## CONSIGNE ÉCRITE A
Répondez à ces questions sur le texte consacré aux freakshows :
(i) Sur quelle durée porte l'étude ?
(ii) Dans quel domaine l'auteur est-il spécialisé ?
(iii) De quoi est venue la genèse des freakshows ?
## CONSIGNE ÉCRITE B
Dans les entrées, transformez en liste JSON de chaînes les lignes qui vont de celle contenant « At what coordinates should I click to accomplish: Open Udemy » jusqu'à celle contenant « [x=1189, y=61] », incluse. Mettez une chaîne par ligne et laissez de côté les lignes vides.

## TEXTE FOURNI
★ ★ ★

L’étude sociologique, sur un siècle, de ce qu’a représenté le freakshow aux Etats-Unis : de l’âge d’or du freakshow jusqu’à sa disparition, l’auteur passe en revue la conception même des freaks, leur mise en scène, leur origine, sur leurs handicaps…

Qui n’a jamais été fasciné par les freakshows ? Personnellement, c’est un aspect du cirque qui m’a toujours intriguée, et qui a donné naissance à de nombreuses œuvres dans les médias, de la 4e saison d’American Horror Story à Freaks, jusqu’aux livres avec Amour monstre par exemple. La Fabrique des monstres a été une étude sociologique absolument passionnante à lire, ne se perdant jamais dans un jargon sans pour autant simplifier son sujet. L’auteur – par ailleurs spécialisé en « disability studies », études autour du handicap – présente ainsi la différence entre les freaks naturels (avec un handicap inné) et artificiels (personnes s’infligeant tatouages et autres modifications physiques) et les saltimbanques (simplement des personnes aux capacités travaillées et exceptionnelles), tout en passant par les freaks factices simulant un handicap. Il parle aussi de la genèse des freakshows, venue de l’exhibition de zoos humains, et de la présence du freakshow comme d’abord simplement un sideshow, attraction annexe en plus du cirque principal – lui-même venu tout d’abord de museum, lieu fixe comme celui de Barnum.

★ ★ ★

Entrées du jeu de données

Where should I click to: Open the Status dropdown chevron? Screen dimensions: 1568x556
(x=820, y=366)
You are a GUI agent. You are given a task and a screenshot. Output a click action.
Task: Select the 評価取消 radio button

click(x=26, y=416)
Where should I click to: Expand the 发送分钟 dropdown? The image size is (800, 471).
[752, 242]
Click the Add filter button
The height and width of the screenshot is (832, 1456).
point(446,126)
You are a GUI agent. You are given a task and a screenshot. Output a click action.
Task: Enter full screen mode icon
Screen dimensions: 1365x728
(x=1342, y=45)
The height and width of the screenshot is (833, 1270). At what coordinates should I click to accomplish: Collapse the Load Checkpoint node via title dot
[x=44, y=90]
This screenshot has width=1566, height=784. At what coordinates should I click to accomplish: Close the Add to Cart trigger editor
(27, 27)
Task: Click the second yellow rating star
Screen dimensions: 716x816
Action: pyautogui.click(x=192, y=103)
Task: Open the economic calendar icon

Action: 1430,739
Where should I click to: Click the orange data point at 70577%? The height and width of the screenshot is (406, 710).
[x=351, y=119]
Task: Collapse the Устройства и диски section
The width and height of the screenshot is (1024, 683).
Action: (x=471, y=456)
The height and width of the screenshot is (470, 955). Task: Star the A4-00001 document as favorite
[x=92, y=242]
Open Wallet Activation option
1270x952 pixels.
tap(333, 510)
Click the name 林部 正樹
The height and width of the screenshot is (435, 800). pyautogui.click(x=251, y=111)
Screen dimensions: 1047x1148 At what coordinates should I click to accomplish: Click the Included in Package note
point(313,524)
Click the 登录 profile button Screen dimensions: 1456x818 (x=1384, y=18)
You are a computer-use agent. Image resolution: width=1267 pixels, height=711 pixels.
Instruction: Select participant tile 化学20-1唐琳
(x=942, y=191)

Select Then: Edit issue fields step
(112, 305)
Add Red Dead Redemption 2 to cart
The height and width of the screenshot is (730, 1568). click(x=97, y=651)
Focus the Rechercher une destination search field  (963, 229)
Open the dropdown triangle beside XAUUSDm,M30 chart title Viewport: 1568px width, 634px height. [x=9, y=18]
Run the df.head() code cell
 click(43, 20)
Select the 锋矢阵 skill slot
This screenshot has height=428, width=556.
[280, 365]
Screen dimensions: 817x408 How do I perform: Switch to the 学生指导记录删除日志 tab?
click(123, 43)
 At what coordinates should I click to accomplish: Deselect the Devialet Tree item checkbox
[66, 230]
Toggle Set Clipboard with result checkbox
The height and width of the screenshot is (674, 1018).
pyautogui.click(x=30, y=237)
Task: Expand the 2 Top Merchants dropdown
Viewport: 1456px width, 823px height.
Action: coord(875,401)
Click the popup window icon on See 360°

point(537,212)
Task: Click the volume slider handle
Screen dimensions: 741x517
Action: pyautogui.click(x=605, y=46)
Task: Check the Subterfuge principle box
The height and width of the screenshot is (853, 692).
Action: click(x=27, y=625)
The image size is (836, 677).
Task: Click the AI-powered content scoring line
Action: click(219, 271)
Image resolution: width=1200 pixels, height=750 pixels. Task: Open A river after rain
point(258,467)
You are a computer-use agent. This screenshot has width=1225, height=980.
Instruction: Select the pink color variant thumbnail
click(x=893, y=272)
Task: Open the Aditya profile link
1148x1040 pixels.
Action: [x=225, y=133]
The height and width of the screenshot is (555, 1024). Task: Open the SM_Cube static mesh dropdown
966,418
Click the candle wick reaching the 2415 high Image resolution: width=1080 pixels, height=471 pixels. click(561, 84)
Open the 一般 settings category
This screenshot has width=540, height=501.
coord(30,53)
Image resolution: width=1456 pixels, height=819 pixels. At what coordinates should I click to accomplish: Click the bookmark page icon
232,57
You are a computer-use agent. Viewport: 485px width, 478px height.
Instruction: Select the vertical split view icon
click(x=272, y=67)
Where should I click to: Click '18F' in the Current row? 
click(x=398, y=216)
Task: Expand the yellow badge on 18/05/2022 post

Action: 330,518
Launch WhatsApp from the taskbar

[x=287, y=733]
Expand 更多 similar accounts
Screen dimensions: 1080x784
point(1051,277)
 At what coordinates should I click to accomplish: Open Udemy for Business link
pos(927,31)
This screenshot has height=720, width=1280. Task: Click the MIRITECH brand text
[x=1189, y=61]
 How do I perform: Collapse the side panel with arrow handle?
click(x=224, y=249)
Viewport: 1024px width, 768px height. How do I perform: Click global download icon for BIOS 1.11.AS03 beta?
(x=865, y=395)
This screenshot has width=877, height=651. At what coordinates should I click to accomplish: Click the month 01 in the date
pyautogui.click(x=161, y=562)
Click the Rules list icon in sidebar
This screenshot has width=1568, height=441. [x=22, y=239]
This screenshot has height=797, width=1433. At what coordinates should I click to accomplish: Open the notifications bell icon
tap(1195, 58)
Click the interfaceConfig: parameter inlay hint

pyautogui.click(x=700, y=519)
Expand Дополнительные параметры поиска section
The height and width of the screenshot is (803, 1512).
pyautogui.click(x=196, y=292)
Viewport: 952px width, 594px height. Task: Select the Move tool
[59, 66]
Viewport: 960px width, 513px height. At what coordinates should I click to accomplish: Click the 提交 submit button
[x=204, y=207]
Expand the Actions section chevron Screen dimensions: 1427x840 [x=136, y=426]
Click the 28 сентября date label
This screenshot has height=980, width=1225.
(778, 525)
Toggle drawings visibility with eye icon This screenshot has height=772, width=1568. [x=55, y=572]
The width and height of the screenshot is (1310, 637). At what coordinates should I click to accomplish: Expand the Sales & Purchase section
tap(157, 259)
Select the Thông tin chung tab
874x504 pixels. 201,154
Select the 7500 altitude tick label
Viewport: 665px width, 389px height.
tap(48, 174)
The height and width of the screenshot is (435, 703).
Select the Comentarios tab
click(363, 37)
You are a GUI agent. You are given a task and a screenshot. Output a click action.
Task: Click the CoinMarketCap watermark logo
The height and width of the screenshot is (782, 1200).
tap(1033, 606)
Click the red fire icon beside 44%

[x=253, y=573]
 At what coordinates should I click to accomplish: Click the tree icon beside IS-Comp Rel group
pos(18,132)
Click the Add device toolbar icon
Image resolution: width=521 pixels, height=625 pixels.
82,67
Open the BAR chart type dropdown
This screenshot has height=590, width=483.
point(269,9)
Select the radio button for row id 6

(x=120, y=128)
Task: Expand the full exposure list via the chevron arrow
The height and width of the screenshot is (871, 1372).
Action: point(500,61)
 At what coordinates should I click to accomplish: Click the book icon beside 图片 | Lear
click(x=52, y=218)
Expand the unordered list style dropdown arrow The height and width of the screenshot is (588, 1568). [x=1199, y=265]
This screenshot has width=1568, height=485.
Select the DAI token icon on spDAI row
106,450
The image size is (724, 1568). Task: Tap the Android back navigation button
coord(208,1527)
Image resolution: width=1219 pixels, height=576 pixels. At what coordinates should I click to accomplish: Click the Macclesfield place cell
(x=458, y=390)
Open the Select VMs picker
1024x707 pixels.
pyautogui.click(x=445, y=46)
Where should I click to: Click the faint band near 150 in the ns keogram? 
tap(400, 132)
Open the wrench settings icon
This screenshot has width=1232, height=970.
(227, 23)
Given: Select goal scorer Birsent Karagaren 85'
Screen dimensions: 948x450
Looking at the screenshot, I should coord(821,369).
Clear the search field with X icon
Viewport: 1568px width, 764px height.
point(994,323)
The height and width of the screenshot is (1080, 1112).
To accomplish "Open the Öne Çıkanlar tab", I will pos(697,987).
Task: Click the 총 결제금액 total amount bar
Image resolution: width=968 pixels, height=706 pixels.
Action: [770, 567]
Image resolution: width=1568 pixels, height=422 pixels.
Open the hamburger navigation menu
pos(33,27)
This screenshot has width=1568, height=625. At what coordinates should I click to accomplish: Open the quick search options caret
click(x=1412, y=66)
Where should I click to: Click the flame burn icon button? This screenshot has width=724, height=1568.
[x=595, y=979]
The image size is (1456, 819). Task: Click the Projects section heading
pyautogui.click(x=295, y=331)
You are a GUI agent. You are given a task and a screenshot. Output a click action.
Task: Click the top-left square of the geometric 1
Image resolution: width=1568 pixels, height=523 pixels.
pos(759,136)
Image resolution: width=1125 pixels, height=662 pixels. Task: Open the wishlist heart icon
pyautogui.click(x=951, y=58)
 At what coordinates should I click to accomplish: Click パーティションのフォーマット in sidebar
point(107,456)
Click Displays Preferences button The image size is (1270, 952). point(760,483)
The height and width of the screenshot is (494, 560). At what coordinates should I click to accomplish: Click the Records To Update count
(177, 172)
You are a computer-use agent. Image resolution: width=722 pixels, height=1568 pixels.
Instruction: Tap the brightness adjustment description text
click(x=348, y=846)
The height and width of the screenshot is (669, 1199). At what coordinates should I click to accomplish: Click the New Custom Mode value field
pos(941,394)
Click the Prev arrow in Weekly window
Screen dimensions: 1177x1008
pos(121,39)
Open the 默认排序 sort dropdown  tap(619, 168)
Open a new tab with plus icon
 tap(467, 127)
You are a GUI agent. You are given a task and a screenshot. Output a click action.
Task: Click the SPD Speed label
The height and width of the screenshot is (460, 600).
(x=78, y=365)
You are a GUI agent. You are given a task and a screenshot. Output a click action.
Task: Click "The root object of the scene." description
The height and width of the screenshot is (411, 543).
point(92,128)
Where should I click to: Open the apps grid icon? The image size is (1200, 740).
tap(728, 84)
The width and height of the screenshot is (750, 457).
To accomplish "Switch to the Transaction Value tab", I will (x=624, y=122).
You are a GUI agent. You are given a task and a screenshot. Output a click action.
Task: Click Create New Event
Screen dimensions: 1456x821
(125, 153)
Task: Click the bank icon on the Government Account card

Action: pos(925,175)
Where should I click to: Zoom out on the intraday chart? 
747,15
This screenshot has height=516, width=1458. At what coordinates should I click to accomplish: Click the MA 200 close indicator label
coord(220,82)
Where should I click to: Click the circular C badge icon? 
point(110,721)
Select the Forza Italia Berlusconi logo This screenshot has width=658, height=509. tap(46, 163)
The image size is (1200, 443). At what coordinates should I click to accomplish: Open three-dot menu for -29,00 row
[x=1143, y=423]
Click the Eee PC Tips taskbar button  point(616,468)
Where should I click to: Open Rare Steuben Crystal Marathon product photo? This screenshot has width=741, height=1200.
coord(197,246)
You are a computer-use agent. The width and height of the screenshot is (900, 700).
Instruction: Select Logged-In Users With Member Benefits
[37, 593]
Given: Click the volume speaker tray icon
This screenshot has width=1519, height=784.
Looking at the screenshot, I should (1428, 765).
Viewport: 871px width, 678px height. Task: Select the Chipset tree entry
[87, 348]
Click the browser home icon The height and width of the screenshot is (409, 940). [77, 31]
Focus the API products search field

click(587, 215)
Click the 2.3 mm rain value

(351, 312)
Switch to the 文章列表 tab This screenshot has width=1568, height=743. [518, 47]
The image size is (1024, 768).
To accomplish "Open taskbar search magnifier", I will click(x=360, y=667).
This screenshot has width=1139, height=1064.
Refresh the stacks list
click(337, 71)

★ ★ ★

## RÉPONSE ATTENDUE A
(i) Sur un siècle.
(ii) Les « disability studies », études autour du handicap.
(iii) De l'exhibition de zoos humains.

## RÉPONSE ATTENDUE B
[
  " At what coordinates should I click to accomplish: Open Udemy for Business link",
  "pos(927,31)",
  "This screenshot has height=720, width=1280. Task: Click the MIRITECH brand text",
  "[x=1189, y=61]"
]